Tens of thousands of Burning Man festivalgoers told to shelter in place after rain swamps grounds

Tribune Content Agency

Tens of thousands of people at the Burning Man Festival in northwestern Nevada are being told to conserve food, water and fuel and to shelter in place after heavy rain overnight turned the desert to mud.

Organizers said that due to the rain, the gate and airport in and out of Black Rock City — the temporary metropolis that springs up each year in the desert — remained closed as of 10:45 a.m. Saturday.

“Ingress and egress are halted. No driving is permitted until the playa surface dries up, with the exception of emergency vehicles,” organizers said in an emailed statement. “Participants are encouraged to conserve food, water, and fuel, and shelter in a warm, safe space.”

The Reno Gazette Journal reported that more than 73,000 people are currently at the festival.

Places adjacent to the festival received up to a half-inch of rain between Friday and Saturday mornings, according to Mark Deutschendorf, a meteorologist at the National Weather Service office in Reno.

Although less rain is expected on Saturday, with only scattered showers, “the rain’s not over,” Deutschendorf said.

“We have a higher chance of another round of steady rain later tonight into Sunday morning that could bring another tenth to a third of an inch, possibly even up to half an inch if it persists,” he said.

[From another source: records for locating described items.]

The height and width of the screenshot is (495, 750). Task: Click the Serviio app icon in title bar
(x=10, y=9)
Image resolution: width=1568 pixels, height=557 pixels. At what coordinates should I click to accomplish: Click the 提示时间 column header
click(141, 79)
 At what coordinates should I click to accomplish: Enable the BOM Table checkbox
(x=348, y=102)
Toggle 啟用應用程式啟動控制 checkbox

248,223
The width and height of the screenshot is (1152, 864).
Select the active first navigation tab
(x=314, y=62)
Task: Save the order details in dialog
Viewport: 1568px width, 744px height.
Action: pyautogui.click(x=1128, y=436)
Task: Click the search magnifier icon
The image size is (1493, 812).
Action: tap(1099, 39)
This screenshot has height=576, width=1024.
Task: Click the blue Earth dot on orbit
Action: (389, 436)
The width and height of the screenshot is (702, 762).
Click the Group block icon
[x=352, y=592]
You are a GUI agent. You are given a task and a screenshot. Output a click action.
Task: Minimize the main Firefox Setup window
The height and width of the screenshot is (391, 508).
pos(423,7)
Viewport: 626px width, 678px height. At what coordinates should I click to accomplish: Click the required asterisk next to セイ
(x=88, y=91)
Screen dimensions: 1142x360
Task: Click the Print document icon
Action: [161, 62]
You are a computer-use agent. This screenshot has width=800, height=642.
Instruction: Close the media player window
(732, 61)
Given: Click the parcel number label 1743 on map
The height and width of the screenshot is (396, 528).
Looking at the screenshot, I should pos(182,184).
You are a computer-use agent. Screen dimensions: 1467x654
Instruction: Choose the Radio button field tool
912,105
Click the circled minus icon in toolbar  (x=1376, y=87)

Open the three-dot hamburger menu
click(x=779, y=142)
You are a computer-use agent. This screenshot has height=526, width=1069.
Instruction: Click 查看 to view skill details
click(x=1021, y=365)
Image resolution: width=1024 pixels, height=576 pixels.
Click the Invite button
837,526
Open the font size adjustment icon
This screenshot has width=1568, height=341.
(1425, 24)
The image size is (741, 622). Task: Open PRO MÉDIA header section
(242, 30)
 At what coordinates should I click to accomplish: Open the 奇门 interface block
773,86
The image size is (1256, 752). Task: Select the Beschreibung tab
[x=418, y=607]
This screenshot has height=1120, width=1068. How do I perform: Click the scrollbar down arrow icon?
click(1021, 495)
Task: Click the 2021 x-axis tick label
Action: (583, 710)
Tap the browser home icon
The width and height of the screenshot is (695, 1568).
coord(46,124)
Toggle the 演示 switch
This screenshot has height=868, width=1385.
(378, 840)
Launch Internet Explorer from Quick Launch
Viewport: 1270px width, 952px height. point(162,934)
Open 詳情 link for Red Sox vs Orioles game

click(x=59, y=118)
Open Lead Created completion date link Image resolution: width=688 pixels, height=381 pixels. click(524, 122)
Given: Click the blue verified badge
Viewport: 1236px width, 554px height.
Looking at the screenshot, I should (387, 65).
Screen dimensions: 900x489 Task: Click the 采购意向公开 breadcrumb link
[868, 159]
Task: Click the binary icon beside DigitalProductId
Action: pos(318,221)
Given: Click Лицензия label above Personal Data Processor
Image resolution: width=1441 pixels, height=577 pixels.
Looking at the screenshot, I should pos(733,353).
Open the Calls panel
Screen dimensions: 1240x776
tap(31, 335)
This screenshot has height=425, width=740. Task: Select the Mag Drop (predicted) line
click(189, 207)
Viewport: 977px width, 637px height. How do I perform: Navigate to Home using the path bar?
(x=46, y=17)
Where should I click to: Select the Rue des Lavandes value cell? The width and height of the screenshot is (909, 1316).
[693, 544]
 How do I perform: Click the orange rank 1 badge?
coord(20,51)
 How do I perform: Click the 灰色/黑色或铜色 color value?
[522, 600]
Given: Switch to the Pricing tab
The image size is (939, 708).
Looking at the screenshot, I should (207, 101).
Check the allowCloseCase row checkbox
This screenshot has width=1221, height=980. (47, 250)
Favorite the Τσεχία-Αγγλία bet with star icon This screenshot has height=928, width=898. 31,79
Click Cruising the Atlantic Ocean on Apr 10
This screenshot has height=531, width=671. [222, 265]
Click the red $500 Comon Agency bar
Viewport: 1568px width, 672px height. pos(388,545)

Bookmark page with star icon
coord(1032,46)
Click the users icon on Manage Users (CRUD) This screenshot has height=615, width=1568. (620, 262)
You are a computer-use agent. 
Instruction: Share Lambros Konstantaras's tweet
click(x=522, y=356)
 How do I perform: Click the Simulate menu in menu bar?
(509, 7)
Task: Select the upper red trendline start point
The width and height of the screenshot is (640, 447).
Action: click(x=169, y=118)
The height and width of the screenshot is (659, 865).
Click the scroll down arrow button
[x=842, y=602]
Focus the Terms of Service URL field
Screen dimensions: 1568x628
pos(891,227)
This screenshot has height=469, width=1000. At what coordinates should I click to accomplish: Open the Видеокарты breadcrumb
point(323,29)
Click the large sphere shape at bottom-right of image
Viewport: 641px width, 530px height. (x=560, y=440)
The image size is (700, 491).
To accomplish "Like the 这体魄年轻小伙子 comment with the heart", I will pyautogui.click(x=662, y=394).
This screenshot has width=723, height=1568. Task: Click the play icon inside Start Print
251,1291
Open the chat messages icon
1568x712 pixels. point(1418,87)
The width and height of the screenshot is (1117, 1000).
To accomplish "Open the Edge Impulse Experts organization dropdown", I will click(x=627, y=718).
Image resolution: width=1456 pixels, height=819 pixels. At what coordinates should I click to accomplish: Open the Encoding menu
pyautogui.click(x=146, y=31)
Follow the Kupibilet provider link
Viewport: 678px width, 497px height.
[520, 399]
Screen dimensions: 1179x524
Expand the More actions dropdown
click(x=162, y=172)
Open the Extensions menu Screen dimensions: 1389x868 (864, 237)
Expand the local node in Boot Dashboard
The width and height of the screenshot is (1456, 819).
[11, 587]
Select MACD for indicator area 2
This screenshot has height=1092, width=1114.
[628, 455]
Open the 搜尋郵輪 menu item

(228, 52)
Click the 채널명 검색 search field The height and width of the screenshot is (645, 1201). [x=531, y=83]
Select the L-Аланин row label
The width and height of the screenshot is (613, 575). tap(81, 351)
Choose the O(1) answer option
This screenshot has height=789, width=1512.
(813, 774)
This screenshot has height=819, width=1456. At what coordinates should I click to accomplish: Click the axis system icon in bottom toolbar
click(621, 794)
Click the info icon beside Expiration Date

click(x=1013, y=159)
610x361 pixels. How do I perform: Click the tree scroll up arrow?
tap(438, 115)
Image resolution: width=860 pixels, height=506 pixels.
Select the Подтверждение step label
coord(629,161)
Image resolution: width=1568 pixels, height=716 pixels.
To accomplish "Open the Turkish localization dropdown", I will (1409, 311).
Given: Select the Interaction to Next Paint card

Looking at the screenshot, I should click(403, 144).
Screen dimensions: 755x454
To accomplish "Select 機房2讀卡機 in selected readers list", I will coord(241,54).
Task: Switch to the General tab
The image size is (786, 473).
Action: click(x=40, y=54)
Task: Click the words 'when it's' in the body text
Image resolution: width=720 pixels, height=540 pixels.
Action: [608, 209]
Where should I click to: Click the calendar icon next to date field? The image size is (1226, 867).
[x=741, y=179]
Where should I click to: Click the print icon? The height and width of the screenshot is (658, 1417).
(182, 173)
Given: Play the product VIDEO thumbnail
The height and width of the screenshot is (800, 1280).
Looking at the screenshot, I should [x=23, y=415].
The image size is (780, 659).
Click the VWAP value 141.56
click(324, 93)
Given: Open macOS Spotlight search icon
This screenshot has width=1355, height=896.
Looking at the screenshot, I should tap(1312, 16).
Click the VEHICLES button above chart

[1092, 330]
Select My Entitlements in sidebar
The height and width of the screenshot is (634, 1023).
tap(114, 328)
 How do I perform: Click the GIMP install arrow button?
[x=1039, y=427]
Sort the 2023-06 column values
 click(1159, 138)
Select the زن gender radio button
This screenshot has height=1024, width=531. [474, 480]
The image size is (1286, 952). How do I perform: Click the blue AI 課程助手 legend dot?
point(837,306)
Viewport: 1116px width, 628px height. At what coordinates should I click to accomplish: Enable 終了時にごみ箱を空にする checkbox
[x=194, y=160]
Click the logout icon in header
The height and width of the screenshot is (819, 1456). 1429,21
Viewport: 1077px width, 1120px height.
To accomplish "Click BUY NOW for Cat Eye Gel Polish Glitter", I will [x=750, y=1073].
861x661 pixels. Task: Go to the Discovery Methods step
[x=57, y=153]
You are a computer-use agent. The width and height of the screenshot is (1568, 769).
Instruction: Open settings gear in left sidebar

The rain should move out of the area by Sunday evening, he added.

The weather at this year’s festival is in stark contrast to last year, when temperatures were in the triple digits, reaching 105. Temperatures were forecast to be in the low 70s on Saturday and possibly not even out of the 60s on Sunday.

“We’re going the other direction, a cooler and wetter Burning Man weekend,” Deutschendorf said. “If anyone goes, they have to prepare for either extreme.”

Before leaving Ojai, California, for Burning Man, Tara Saylor faced the threat of Hurricane Hilary. Less than 24 hours after she left, a 5.1 magnitude earthquake hit her city, tumbling wine glasses in her kitchen.

When Saylor reached Nevada and tried to get into the festival on Aug. 21 to set up, she and her campmates weren’t able to get in because of the rain.

They waited two days, leading them to jokingly call it “Waiting Man.”

Once they were at the festival, the rain descended on them again on Friday afternoon, creating bowls of water in shaded structures and turning the alkaline lake bed into “a cakey mess.”

The mud coated bike tires and people were forced to carry bikes on their backs. Saylor pulled trash bags over her Carhartt waterproof boots to be able to slide through it.

Saylor said it took some campers an hour and a half to walk something like eight blocks.

“You’ve got the hurricane, you’ve got an earthquake and now a flood,” she said.

Saylor said she’s seen the founders of two different companies at Burning Man this year, but added, “it doesn’t matter how much money you have, nobody can do anything about it. There’s no planes, there’s no buses.”

“Money does not solve disasters like this.”

Saylor is mayor of her camp, Pickle Planet, which consists of about 100 campers. Their offering to the pop-up city is pickleball and a pickle back bar, which is whiskey and pickle juice.

The bar stayed open through the storm on Friday, with people stopping for respite as they trudged back to their own camps.

“Can we just have a shot of whiskey and we’ll be on our way?” campers asked. “We’ve got to keep trekking but we need warmth.”

When the rain hit, Saylor, who works in disaster management back home, quickly took stock of the camp’s fuel, food and communal spaces. The camp has water totes, with around 500 gallons of water. It also has its own porta-potty, she said, but most camps don’t.

She worried about bigger camps that rely on deliveries of fuel and water and to have their porta-potties pumped out.

“That’s what I would worry about the most is the sanitation issue that might come about,” she said. “Where are you going to start pooping if the porta-potties are full?”

“I wonder if at some point there’s going to have to be some intervention here,” she added. “What do you do about the sanitation issue? What do you do about the food issue? People were planning to leave today and tomorrow.”

The plan for the day? Saylor said she brought board games like Everdell and Azul and that campmates might “braid each other’s hair, play cards, just try to keep morale high as possible.”

She said she powers down the generator at night so they’re not using up fuel. She has to stretch half a tank for probably three or four days.

“Burning Man is radical self-reliance and we’re being put to the test,” Saylor said.

The festival got off to a rough start this year and may have proved foretelling. On Aug. 27, opening day, climate and anti-capitalist activists blocked a road leading into Burning Man, creating miles of gridlock.

According to a statement from Seven Circles, a coalition of activist groups who organized the protest, the blockade aimed to spotlight “capitalism’s inability to address climate and ecological breakdown.”